There’s an existential heaviness, or perhaps groundedness, in remembering that we are dust and to dust we shall return.
Remembering that we are embodied creatures might seem especially jarring right now because we have been passing through an age of “weightlessness” that comes with spending lots of time online.
We have lost the weight and physicality of books, personal letters, newspapers, magazines, even ourselves! As students and parents sit through countless Zoom meetings, there is the sensation that one is there but not really there, a ghost on a screen.
As Canadian philosopher Marshall McLuhan used to say, when communication happens at the speed of light, everybody becomes a nobody. Every body becomes a “no body.”

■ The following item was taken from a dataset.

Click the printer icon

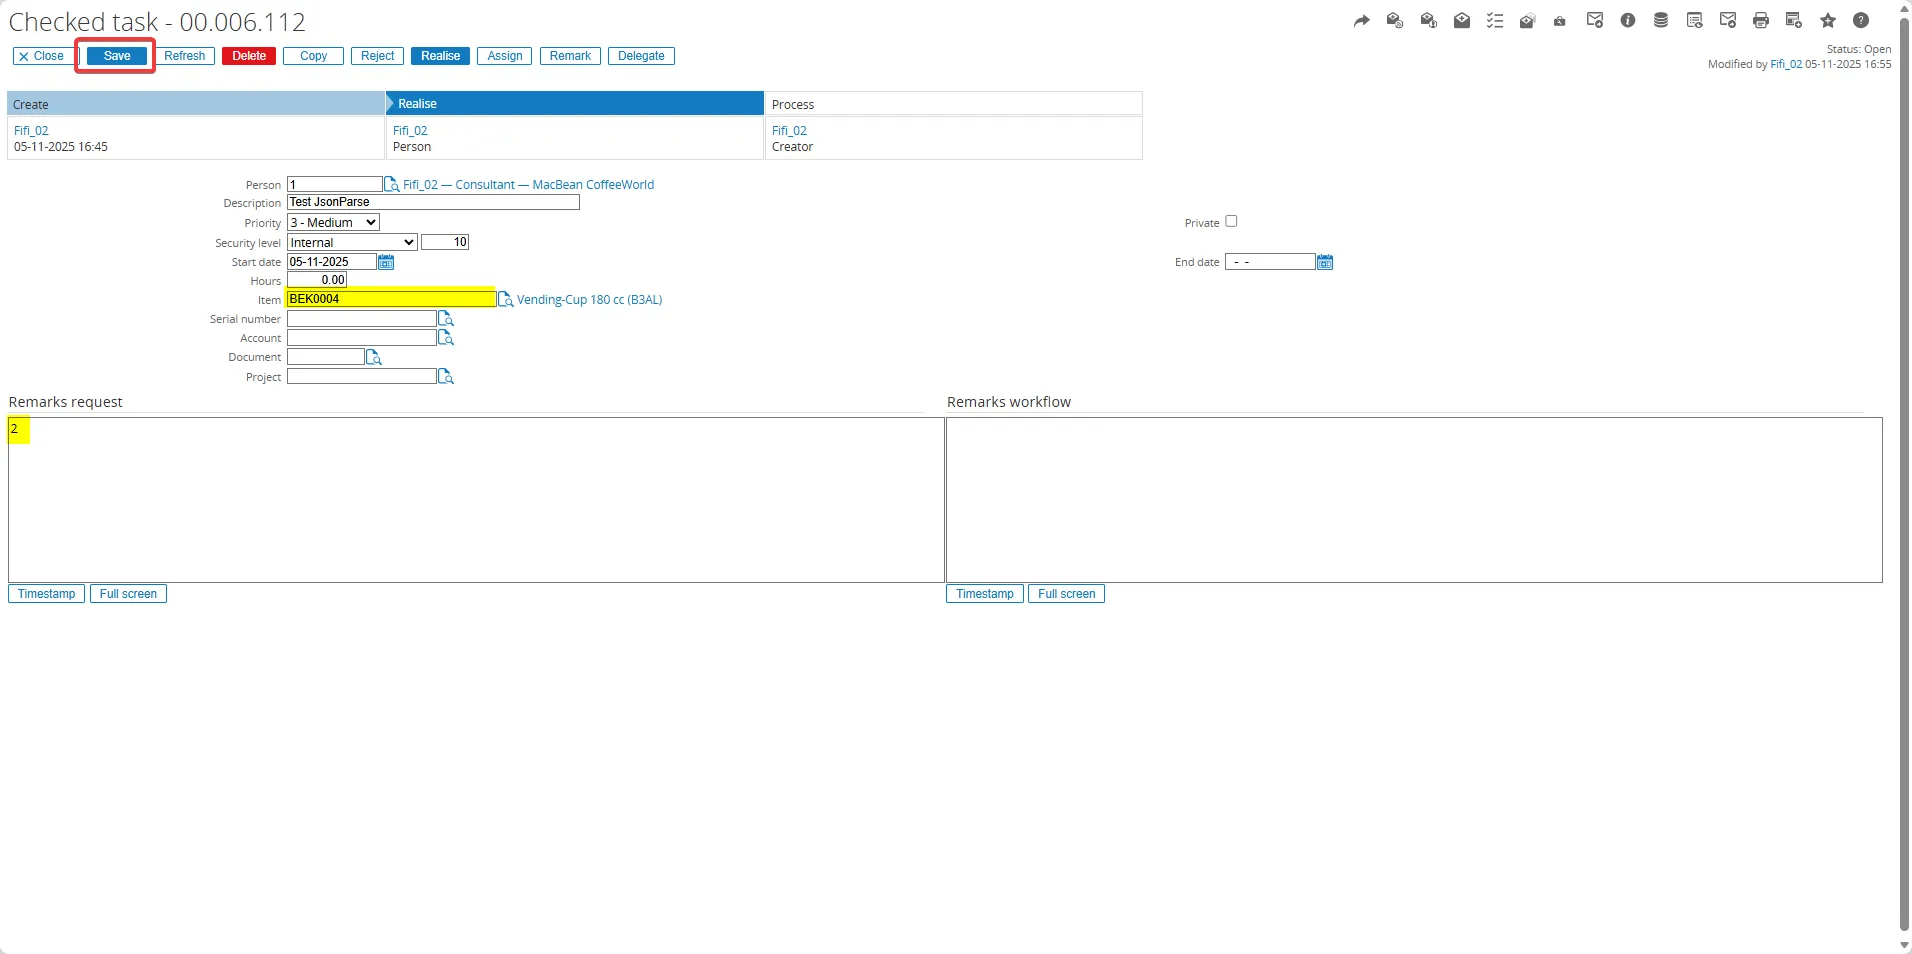coord(1761,21)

The word “communication” used to mean the physical transport of goods on a ship or train. It has taken on a much more ephemeral meaning now. When we communicate online, we don’t send a physical message (like a letter or a photograph), we send ourselves (minus our bodies).

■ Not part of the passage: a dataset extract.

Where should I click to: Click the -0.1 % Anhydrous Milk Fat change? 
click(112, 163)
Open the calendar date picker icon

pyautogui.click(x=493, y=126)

As I write this on the feast of the Ascension of Our Lord, I wonder about all of the selfies, photographed memories and passing thoughts that have been taken up into the cloud for all the world to see. Images, impressions and ideas, but no bodies.
Our identity is rooted in our relationship to our body. Formed from the “humus” of the earth, we humans are fully embodied and enfleshed souls made for heaven. To be made in the image and likeness of God is an astonishing reality!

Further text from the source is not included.